-- EXCERPTED TEXT --
= Beginning of Section =

Re: Upgrade 10.5->10.6 : db crash BUS ERROR (sig 10), reproducible - Mailing list pgsql-admin

From Peter
Subject Re: Upgrade 10.5->10.6 : db crash BUS ERROR (sig 10), reproducible
Date
Msg-id 20190308012012.GA49481@gate.oper.dinoex.org
Whole thread Raw
In response to Upgrade 10.5->10.6 : db crash BUS ERROR (sig 10), reproducible  (Peter <pmc@citylink.dinoex.sub.org>)
Responses Re: Upgrade 10.5->10.6 : db crash BUS ERROR (sig 10), reproducible  (Andrew Gierth <andrew@tao11.riddles.org.uk>)
Re: Upgrade 10.5->10.6 : db crash BUS ERROR (sig 10), reproducible  (Andrew Gierth <andrew@tao11.riddles.org.uk>)
Re: Upgrade 10.5->10.6 : db crash BUS ERROR (sig 10), reproducible  (Andrew Gierth <andrew@tao11.riddles.org.uk>)
List pgsql-admin
Hi Tom, Andrew,

 much thanks for the replies! Alright, lets fill in some concrete
data:

> I'm assuming from the CC that this is on FreeBSD, but on what
> architecture?

When on my evening errands I recognized that I should have mentioned
this - FreeBSD is correct; it is built on amd64 for i386, and run on
i386.

= End of Section =

-- WHAT THE EXERCISE ASKS --
Continue the mailing-list reply about the bus-error crash after the 10.5 to 10.6 upgrade, starting after its last sentence.

-- SUPPLIED DATA --
= Beginning of Section =

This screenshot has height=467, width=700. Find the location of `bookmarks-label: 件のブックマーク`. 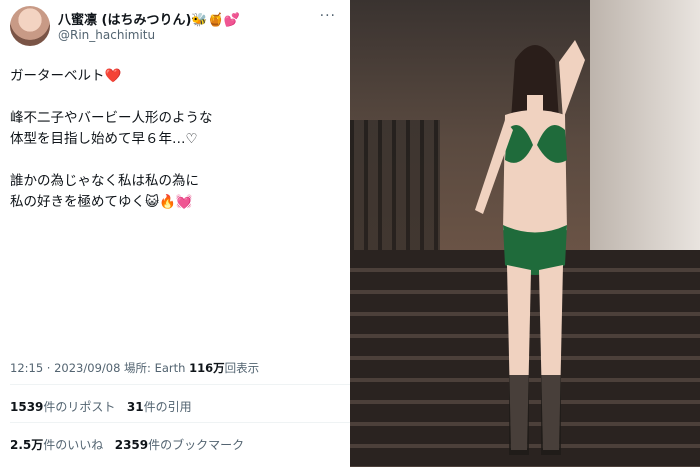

= End of Section =

-- EXERCISE OUTPUT --
Version: 
  FreeBSD 11.2-RELEASE-p9 #0 r343946M#C51:82
Build-Options:
  OPTIONS_FILE_UNSET+=DEBUG
  OPTIONS_FILE_UNSET+=DOCS
  OPTIONS_FILE_UNSET+=DTRACE
  OPTIONS_FILE_SET+=GSSAPI
  OPTIONS_FILE_SET+=INTDATE
  OPTIONS_FILE_UNSET+=LDAP
  OPTIONS_FILE_SET+=NLS
  OPTIONS_FILE_UNSET+=OPTIMIZED_CFLAGS
  OPTIONS_FILE_UNSET+=PAM
  OPTIONS_FILE_SET+=SSL
  OPTIONS_FILE_SET+=TZDATA
  OPTIONS_FILE_SET+=XML
Extra Compiler-Options:
  -march=pentium3
Init-Options:
  --data-checksums --encoding=utf-8 --lc-collate=de_DE.UTF-8
  --lc-ctype=de_DE.UTF-8 --lc-messages=en_US.UTF-8
  --lc-monetary=en_US.UTF-8 --lc-numeric=en_US.UTF-8
  --lc-time=en_US.UTF-8
Run-Options:
  -w -m fast -o --config_file=/usr/local/etc/postgresql/postgresql.conf

Furthermore, FreeBSD did impose a change for R. 10.6: it forces the
use of gcc on i386 (gcc-8 in this case). Earlier versions were built
with system compiler Clang. The commitlog says this about the matter:

! r484807 | girgen | 2018-11-12 16:54:19 +0100 (Mon, 12 Nov 2018) | 5 lines
!
! Fix build problems on i386
!
! Use GCC seems to be proper way to do it. SSE2 would not be available
! for all CPU:s.

> Did it drop a core file (look in the data dir for postgres.core) and if
> so can you get a backtrace?

Looking... yes, there is a core. Lets grab a first-fault core,
as that one obviousely is from the failed recover:

! (gdb) core postgres.core.1st
! Core was generated by `postgres: bgworker: parallel worker for PID 68755 '.
! Program terminated with signal 10, Bus error.
! Reading symbols from <etc etc>
! #0  0x0838bdf2 in pg_checksum_page ()
! (gdb) bt
! #0  0x0838bdf2 in pg_checksum_page ()
! #1  0x0838a2b8 in PageIsVerified ()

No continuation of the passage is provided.